■ Task requirements
Repeat word for word the lines from the one containing "Where should I" to the end of the material below, and leave all pictures out.

■ Records for this task
»»

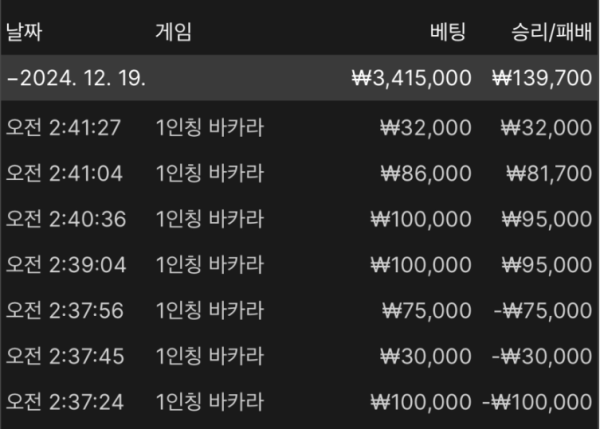Image resolution: width=600 pixels, height=429 pixels.
Task: Click the 승리/패배 column header
Action: (552, 32)
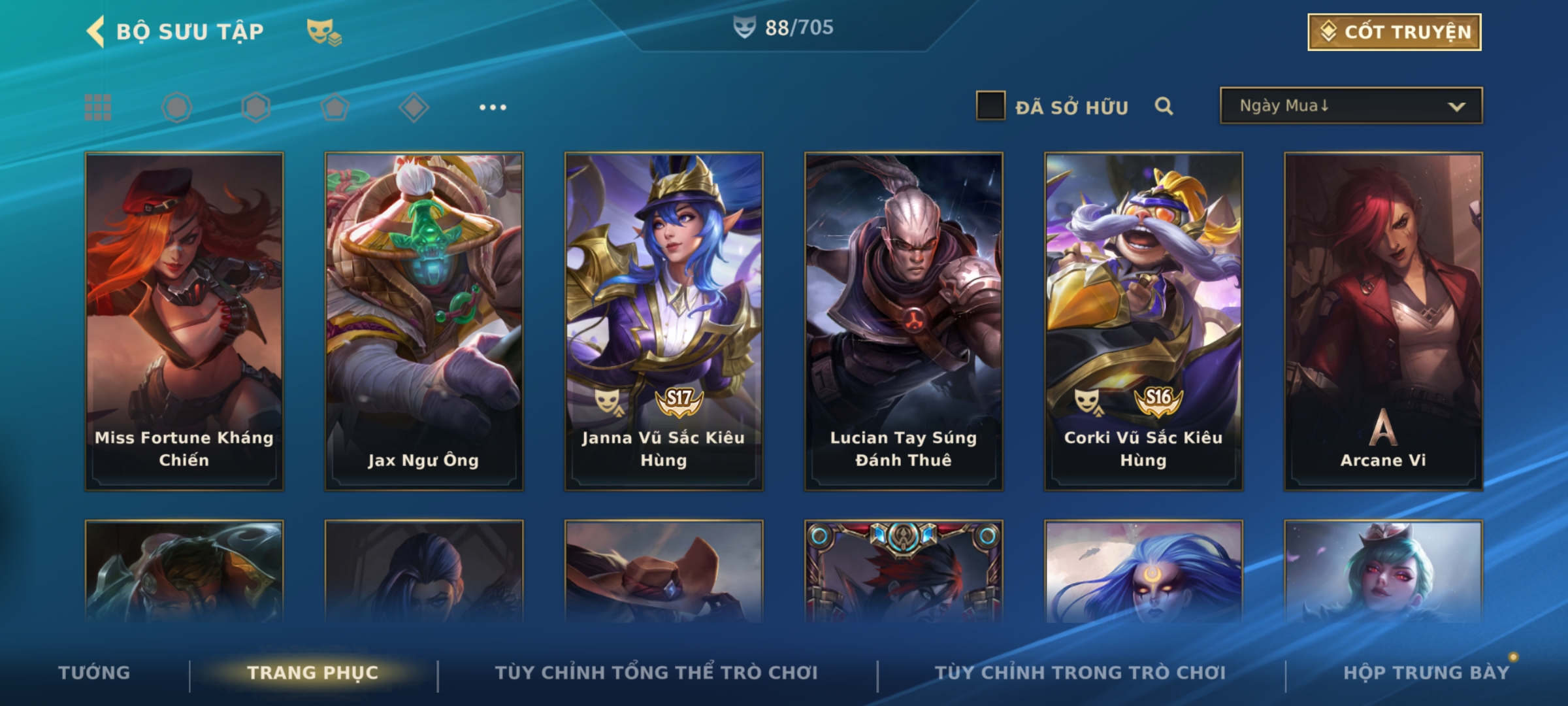Open the Arcane Vi skin card
The width and height of the screenshot is (1568, 706).
1383,322
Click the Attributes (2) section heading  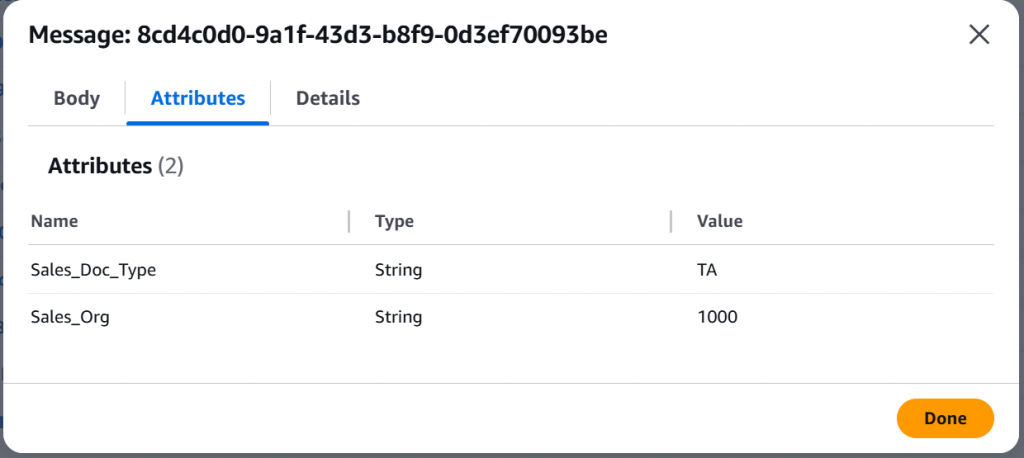99,166
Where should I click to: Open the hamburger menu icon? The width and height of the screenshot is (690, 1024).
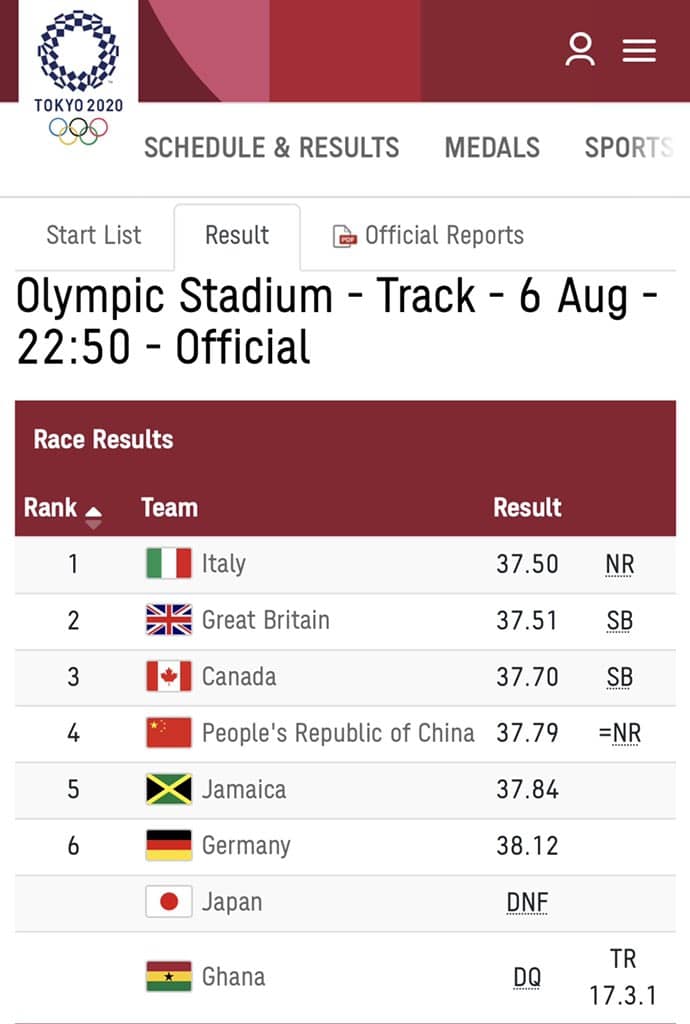639,50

««

■ Task solution
Where should I click to: Open the hamburger menu icon? The width and height of the screenshot is (690, 1024).
639,50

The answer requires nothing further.